Still, a third of business owners think the best time to sell their business will be in the next three years. Since the business often represents the single largest asset on many business owners’ personal balance sheets, its value can represent a lifetime of focus, energy and work. This can make the time spent planning for a business transition a period of high stress and emotion.
For this reason, many owners find participating in a comprehensive business exit-planning process especially valuable. Business exit planning helps business owners to clarify their business transition and exit planning goals, objectives and motivations, including identifying when and how they intend to transition from the business or retire.
The exit planning process consists of these six sequential steps:
- Identify business exit planning goals and objectives –Explore personal and business objectives and the ideal transition timeline. This can entail learning more about an owner’s personal financial and retirement planning goals and needs, the senior management and leadership team, rank and file employees, and other stakeholders.

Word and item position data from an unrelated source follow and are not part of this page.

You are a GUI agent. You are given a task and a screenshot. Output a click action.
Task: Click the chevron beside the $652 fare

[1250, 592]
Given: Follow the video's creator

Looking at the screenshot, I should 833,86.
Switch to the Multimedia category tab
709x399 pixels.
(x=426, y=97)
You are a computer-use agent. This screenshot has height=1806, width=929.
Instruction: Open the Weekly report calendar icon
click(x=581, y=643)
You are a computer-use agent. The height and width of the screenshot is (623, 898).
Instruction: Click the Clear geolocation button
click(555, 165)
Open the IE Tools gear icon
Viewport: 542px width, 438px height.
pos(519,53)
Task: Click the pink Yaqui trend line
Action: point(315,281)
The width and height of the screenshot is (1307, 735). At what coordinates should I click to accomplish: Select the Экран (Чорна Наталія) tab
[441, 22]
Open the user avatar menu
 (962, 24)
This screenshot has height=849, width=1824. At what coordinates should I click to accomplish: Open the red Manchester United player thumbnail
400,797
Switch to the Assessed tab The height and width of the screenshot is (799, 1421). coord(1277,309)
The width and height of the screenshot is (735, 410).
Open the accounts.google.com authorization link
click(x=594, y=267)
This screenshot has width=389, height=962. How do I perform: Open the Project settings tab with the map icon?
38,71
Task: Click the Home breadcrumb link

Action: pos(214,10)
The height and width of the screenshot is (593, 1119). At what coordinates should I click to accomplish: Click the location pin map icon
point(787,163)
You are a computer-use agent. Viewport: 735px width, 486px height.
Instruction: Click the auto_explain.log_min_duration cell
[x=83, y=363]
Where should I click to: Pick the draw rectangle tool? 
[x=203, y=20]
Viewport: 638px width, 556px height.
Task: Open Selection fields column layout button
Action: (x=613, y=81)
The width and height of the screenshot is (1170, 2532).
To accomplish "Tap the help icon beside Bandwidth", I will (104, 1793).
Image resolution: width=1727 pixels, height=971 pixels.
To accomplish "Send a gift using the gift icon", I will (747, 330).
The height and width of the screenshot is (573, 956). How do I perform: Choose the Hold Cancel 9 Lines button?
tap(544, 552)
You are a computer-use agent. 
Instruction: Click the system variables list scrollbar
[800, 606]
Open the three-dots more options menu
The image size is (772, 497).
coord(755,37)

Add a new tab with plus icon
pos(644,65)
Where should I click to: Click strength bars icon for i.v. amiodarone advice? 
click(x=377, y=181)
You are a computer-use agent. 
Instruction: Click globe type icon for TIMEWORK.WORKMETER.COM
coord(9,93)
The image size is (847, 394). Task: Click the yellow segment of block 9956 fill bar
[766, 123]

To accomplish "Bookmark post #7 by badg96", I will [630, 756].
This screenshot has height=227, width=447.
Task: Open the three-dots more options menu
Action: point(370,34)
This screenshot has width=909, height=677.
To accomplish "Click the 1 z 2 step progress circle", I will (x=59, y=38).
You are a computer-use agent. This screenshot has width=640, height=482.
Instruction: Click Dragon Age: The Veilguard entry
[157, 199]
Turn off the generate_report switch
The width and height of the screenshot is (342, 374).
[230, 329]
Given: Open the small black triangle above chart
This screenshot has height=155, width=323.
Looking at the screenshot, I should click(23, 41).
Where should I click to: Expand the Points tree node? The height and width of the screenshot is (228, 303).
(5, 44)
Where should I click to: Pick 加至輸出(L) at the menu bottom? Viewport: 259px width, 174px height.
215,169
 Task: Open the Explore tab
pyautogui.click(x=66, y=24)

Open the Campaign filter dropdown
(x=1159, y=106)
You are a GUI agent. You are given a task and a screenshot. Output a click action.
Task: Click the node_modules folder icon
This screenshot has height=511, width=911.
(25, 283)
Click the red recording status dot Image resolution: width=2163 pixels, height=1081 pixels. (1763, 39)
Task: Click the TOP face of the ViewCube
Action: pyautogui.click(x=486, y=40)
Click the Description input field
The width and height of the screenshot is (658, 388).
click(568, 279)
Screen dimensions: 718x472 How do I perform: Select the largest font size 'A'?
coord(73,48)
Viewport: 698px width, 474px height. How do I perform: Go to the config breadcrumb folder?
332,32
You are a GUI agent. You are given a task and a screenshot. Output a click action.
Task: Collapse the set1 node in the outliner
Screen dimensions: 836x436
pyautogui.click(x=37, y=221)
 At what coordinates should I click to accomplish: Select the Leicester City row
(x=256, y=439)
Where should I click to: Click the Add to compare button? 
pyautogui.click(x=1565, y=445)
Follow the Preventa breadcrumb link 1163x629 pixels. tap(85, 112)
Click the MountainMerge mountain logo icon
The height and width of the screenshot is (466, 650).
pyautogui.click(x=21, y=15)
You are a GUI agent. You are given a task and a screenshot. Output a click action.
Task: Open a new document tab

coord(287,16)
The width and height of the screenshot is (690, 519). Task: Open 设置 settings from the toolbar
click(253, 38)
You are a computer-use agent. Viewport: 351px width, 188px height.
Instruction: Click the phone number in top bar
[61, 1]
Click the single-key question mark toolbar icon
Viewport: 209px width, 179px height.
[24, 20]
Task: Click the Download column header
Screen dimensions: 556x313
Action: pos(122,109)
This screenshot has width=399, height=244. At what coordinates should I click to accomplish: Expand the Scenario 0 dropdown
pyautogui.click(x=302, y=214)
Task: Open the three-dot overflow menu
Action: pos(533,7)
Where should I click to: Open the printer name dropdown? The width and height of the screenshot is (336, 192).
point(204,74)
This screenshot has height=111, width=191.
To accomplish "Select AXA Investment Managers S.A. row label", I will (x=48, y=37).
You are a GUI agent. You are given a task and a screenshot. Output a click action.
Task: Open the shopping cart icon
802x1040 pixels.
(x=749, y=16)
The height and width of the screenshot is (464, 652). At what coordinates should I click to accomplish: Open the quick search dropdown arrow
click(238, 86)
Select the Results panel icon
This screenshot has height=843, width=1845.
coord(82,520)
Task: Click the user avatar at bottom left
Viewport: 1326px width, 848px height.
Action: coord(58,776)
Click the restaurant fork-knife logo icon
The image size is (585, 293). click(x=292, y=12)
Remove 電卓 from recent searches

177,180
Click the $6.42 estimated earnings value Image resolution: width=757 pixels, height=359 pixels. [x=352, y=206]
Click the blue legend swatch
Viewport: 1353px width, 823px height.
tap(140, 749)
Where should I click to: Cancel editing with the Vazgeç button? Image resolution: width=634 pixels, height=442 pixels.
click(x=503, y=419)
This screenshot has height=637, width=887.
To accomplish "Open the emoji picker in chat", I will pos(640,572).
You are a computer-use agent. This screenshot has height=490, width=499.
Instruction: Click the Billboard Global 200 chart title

- Analyze the business –Industry dynamics, company performance and positioning, and market conditions can greatly impact what a company is worth – and, therefore, an owner’s transition alternatives. This step often incorporates economic and industry specific research, in addition to financial statement analysis and industry benchmarking. The company’s plan for management succession should also be reviewed.
- Determine a preliminary range of values for the business –Regardless of the method of transitioning the business, a preliminary estimate of what the company is worth helps to confirm that the anticipated range of values is acceptable (i.e., not too low) from a shareholder’s perspective. This estimate is especially helpful early in the business exit planning process, as shareholders assess, evaluate and compare the economics of different transition options at the same time.
- Identify transition options –Most owners face a predictable set of strategic alternatives for the transition of their business. These alternatives can differ in material ways depending on an owner’s objectives, the company’s positioning within the industry, and market conditions. In addition to multigenerational family business transfers, the business exit planning process typically includes a review of several transition options at the same time, ranging from maintaining the status quo to going public through an initial public offering (IPO).
- Review options for funding or financing the transition –Sources and uses of available funds often determine or limit an owner’s business transition and exit planning options. Most transitions involve some form of financing or funding from a debt or equity sponsor, such as a commercial bank, mezzanine capital, private equity, etc. Otherwise, by default, seller financing can play a large role in a transition.
- Develop an implementation strategy and timeline –Implementing a business exit plan requires a team of professionals. In addition to a CPA and attorney, a business may often need an experienced investment banker, business appraiser and/or other specialists to help implement the strategy. This requires communication and early identification of the necessary steps, as well as estimating a timeframe for completion and naming responsible parties for specific aspects of the business exit planning process.
While business transitions can be complex, following a disciplined process can help owners to confidently plan and execute a successful business transition and maximize outcomes for all stakeholders.